Alzheimer, el alemán que me tiene loco. Margaret Tatcher, Ronald Reagan y Pinochet. De los tres se ha dicho que tienen demencia senil. Del tercero se dijo que era mentira, que murió lúcido y feliz. En todo caso, parece que tres de los principales responsables del dolor y la sangre en América Latina pasan los últimos años de su vida recordando las guerras que ellos mismos iniciaron, las invasiones que promovieron, los países y las ideas que arrodillaron, los muertos que acumularon, desde el Río Bravo hasta el estrecho de Magallanes. Dicen que el primer síntoma de la Dama de Hierro fue confundir la guerra de Bosnia con la Masacre de las Malvinas. El último pensamiento de Augustito debe haber sido de satisfacción por acabar con tanto comunista. No es de extrañar. Después de todo, bien se dice que uno siempre regresa al sitio/al momento/al lugar donde fue feliz.

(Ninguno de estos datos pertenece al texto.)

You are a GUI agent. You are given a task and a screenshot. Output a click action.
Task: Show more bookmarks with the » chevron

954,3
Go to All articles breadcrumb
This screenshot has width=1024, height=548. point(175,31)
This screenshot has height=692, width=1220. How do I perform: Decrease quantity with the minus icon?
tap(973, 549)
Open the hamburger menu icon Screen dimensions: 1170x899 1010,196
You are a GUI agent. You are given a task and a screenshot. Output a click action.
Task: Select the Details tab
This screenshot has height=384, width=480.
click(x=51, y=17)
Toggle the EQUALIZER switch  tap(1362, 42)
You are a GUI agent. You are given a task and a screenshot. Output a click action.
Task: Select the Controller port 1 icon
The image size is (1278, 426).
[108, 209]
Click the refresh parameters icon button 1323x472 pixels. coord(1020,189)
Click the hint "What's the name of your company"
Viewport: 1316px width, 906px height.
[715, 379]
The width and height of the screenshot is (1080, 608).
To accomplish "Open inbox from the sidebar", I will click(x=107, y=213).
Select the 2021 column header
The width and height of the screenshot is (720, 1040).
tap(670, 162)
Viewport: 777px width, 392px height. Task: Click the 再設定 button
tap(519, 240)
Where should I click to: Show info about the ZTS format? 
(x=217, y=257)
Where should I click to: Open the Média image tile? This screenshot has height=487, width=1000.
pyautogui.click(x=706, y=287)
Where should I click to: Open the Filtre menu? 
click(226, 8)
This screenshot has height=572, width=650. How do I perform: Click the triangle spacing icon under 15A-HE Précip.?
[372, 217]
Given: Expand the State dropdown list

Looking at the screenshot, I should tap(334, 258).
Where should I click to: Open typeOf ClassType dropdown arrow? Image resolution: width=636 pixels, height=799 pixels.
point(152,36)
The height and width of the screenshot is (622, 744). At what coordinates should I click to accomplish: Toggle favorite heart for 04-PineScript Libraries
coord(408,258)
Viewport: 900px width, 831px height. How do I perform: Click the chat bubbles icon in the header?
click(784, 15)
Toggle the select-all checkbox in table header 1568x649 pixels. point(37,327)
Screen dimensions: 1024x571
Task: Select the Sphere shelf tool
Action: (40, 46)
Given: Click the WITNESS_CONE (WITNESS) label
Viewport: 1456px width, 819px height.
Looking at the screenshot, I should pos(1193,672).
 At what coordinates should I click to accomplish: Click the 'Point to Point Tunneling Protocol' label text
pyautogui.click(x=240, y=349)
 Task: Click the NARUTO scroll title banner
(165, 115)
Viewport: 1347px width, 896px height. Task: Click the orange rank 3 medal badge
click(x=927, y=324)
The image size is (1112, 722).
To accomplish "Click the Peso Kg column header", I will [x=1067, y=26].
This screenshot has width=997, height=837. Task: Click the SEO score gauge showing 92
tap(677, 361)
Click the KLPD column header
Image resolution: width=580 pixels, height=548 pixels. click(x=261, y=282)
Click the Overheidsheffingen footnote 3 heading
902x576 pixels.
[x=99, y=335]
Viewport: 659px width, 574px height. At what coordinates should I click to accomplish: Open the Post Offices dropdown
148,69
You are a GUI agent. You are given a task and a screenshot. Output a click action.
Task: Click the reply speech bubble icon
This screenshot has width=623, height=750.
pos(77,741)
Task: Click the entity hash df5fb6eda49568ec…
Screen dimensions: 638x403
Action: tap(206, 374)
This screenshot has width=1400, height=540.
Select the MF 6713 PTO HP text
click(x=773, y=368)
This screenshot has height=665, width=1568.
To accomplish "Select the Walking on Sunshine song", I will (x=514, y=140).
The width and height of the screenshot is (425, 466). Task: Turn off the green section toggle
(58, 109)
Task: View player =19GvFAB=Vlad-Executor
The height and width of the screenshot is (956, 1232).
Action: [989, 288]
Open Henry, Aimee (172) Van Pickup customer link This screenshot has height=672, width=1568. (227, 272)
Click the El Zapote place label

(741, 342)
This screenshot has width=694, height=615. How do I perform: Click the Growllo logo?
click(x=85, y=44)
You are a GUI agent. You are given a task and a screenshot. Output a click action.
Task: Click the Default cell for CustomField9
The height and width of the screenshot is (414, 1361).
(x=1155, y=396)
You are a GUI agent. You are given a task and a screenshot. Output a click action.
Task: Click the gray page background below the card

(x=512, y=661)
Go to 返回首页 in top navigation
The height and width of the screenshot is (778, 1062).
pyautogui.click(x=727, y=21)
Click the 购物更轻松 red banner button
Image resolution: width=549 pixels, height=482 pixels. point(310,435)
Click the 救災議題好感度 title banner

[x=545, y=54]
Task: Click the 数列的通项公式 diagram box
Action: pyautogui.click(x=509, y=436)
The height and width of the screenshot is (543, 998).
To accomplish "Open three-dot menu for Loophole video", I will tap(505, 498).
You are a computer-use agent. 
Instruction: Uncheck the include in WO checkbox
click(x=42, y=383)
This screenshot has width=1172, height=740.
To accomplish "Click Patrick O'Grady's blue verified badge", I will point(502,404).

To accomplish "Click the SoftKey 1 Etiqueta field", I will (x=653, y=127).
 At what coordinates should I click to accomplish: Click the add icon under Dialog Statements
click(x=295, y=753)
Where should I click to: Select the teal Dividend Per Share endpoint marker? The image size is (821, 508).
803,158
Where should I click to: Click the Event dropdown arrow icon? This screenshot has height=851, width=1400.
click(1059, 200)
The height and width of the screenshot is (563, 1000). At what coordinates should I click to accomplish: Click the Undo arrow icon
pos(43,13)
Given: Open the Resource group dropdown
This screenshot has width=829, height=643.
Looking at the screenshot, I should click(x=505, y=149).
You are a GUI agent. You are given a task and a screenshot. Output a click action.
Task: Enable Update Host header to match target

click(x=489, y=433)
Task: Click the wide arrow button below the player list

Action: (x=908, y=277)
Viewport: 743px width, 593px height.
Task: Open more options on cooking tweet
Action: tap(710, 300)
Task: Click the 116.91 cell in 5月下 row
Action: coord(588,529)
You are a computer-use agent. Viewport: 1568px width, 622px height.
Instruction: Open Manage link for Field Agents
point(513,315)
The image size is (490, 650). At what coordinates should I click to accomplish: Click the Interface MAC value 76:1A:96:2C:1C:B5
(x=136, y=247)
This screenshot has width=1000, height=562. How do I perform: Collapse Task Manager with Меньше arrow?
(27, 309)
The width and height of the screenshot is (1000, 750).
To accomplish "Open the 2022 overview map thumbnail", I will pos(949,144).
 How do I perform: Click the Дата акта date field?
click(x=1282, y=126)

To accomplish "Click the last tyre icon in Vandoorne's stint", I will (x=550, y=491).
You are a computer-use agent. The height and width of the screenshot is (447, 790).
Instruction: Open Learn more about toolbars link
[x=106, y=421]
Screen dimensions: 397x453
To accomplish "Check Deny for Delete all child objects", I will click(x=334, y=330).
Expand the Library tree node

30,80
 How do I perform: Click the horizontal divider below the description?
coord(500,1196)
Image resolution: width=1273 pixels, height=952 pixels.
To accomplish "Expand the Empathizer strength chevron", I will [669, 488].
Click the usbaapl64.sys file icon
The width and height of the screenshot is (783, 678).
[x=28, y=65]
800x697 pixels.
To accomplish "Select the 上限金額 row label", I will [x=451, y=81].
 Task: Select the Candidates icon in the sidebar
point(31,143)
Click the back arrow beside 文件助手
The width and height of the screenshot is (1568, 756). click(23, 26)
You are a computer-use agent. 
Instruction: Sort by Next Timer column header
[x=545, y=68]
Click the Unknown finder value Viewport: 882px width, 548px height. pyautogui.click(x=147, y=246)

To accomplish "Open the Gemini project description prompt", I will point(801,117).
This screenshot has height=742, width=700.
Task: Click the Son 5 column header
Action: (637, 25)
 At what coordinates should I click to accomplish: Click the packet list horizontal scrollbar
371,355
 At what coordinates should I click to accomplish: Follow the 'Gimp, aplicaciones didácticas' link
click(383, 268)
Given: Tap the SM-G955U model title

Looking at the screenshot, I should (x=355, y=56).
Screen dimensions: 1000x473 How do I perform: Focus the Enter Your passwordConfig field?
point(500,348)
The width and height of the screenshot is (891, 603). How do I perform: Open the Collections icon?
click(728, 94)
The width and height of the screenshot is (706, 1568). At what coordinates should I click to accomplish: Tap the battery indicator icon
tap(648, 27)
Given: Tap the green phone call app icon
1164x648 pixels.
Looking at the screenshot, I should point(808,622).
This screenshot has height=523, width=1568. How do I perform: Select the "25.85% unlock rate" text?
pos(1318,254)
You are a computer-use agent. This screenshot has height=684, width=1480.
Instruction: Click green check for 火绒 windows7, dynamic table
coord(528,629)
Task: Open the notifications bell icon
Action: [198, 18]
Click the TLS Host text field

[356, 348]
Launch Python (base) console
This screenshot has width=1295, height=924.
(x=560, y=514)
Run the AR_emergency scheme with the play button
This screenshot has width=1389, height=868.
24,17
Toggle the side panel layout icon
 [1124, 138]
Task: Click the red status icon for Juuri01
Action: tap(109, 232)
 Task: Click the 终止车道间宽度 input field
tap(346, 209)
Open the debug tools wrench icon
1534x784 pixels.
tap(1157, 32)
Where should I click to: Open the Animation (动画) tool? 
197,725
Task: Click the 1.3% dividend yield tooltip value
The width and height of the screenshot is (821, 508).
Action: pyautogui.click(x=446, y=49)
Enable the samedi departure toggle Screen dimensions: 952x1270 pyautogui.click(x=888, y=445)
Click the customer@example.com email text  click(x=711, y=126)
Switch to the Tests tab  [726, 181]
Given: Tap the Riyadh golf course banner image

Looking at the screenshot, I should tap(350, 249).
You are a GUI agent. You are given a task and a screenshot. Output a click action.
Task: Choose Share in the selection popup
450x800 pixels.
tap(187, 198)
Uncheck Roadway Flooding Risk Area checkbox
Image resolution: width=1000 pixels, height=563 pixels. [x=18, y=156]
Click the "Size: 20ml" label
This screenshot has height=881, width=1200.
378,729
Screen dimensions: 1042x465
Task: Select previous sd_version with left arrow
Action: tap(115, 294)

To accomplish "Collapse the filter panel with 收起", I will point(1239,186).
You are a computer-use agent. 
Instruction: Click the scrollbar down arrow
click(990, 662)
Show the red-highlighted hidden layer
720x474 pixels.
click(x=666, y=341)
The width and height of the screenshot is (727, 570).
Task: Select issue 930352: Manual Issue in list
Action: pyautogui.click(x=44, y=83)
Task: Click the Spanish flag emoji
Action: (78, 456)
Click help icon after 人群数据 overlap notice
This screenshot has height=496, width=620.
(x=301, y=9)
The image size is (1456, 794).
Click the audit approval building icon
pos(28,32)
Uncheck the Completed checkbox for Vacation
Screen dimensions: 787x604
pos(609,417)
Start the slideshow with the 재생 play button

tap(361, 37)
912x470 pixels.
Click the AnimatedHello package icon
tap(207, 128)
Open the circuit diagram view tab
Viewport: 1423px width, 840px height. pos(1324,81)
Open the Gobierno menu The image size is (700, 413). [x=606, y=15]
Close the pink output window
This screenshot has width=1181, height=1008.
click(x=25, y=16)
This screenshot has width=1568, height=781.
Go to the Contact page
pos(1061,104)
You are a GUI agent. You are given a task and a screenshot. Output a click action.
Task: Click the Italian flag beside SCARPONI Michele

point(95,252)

Ya no estás más a mi lado corazón… Hace 15 años fui a una boda. Yo era la más joven de la fiesta y no bailé con nadie. Recuerdo haber admirado a una mujer, que tendría entonces los años que yo tengo ahora. Se veía segura, madura, bonita, simpática. Era la acompañante de un profesor mío de la universidad. Ella se llamaba como yo, Alejandra y la gente decía que tenía 4 hijos y era divorciada o se acababa de separar. Recuerdo que ese día quise ser ella. O por lo menos ser así, como ella, cuando tuviera su edad. El sábado fui a otra boda. Me quise vestir como una bailarina de tango, con un vestido oscuro y tornasol de pana. Con un collar de perlas de mentira que me llegaba a las piernas. Con zapatos con fajita al tobillo y de tacón, con el pelo recogido, con la tragedia en una canción. Mientras atravesaba el jardín del hotel hacia el salón, me vi en un vidrio y recordé a Alejandra, la otra, sobre todo cuando alguien me dijo “Buenas noches, señora” y era a mí a la que le hablaban.
La revelación. Ayer entendí. Yo pensaba que en algún lugar profundo, talvez vos habías descubierto que me querías todavía. Que por eso venís a verme cada cierto tiempo, me llamás cada ciertos días, me pedís cosas a mí que te puede hacer cualquiera de tus amigos. Que por eso te comportás así, como dolido, como imposible, cuando me ves con él y por eso me preguntás si soy feliz. Yo pensaba, un día de estos, en un almuerzo cualquiera, de esos que te digo que no a cada rato, confrontarte y decirte que fue hace demasiados años y recordarte aquel día que te fuiste y me pateaste el corazón. Me la creí, ¿ves? Hasta halagada me sentí, igual que hace tantos años cuando me robaste un beso. Porque era imposible entonces y ahora eso de que vos me quisieras a mí. Ayer, recién ayer, entendí. Vos no te arrepentís de nada, no añorás nada, mucho menos a mí. Para vos, todos esos años fueron apenas una pausa. Yo sigo siendo la que te saca de enredos, la que hace las cosas por vos, la mamá que te protege y te regaña y hace todo lo del inútil de su chichí. Yo a vos te sirvo. Y como no me quejo, me usás. Y si algo digo, si algo sospecho, me das migajas: una sonrisa, un apretón de manos, un brillo en la mirada. Nada más.